En collaboration avec le Congrès juif mondial, ce programme porte sur le développement de ressources en ligne, désormais utilisées par les plateformes pour contrer la diffusion de contenus niant ou déformant l'Holocauste.

«Alors que s’ouvre une ère où de moins en moins de survivants peuvent témoigner de ce qui s'est passé, il est impératif que les entreprises de réseaux sociaux assument la responsabilité de lutter contre la désinformation et de mieux protéger les personnes visées par l'antisémitisme et la haine », a déclaré la Directrice générale de l'UNESCO, Audrey Azoulay.

Négation généralisée de l'Holocauste en ligne

Les recherches de l'UNESCO ont révélé que l'antisémitisme, le déni et la déformation de l'Holocauste continuent de proliférer sur toutes les plateformes de médias sociaux.

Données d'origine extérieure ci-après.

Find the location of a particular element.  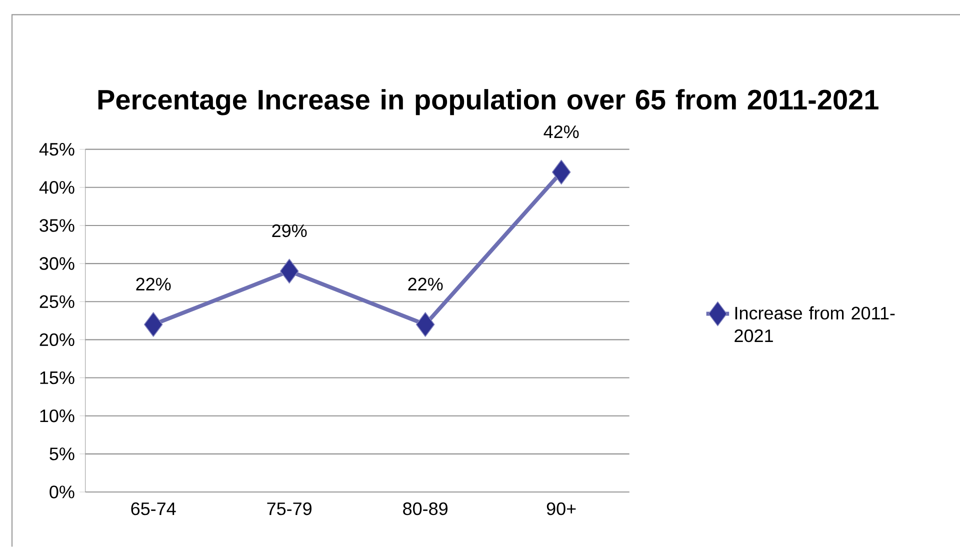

En moyenne, 16% des publications sur les réseaux sociaux portant sur l'Holocauste ont falsifié l'histoire en 2022. Sur Telegram, qui n'a pas de modération de contenu, ce chiffre monte à 49%, tandis que sur Twitter, le montant a considérablement augmenté suite au bouleversement de l'entreprise à la fin de l'année dernière.

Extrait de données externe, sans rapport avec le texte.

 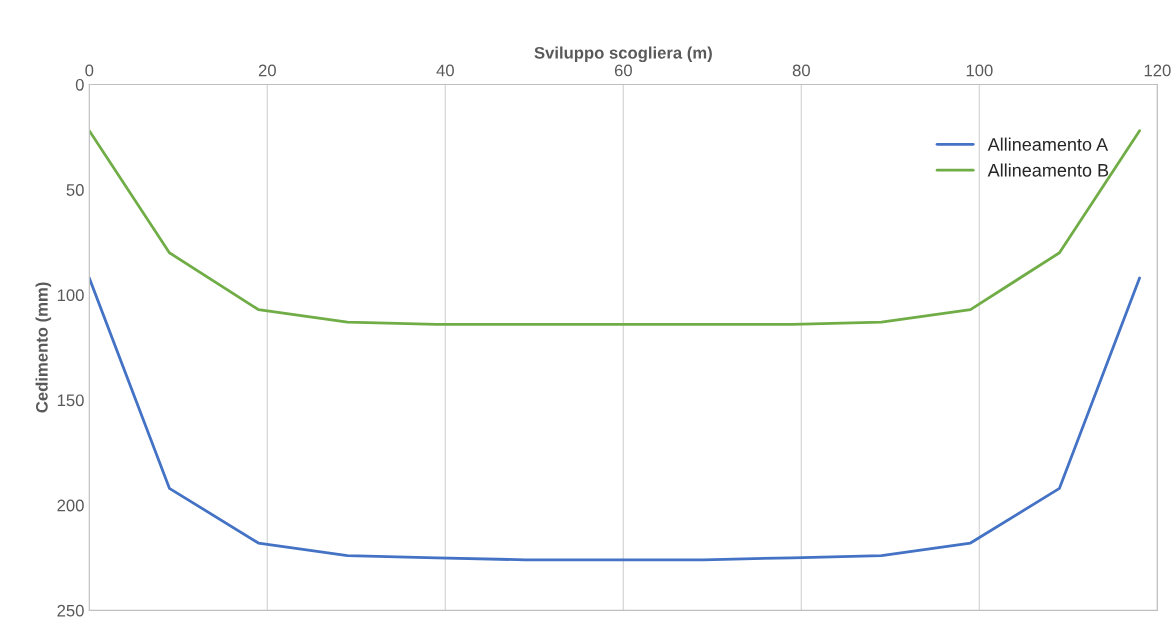 What do you see at coordinates (801, 70) in the screenshot?
I see `x-tick-label: 80` at bounding box center [801, 70].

Hors ligne, l'UNESCO a des programmes à travers le monde pour promouvoir l'enseignement de l'Holocauste et du génocide.

Le mois prochain, l'UNESCO et le US Holocaust Memorial Museum vont former des responsables du ministère de l'Éducation de 10 pays à développer des projets ambitieux d'éducation sur l'Holocauste et le génocide. Aux États-Unis, ils formeront des éducateurs sur la manière de lutter contre l'antisémitisme dans les écoles.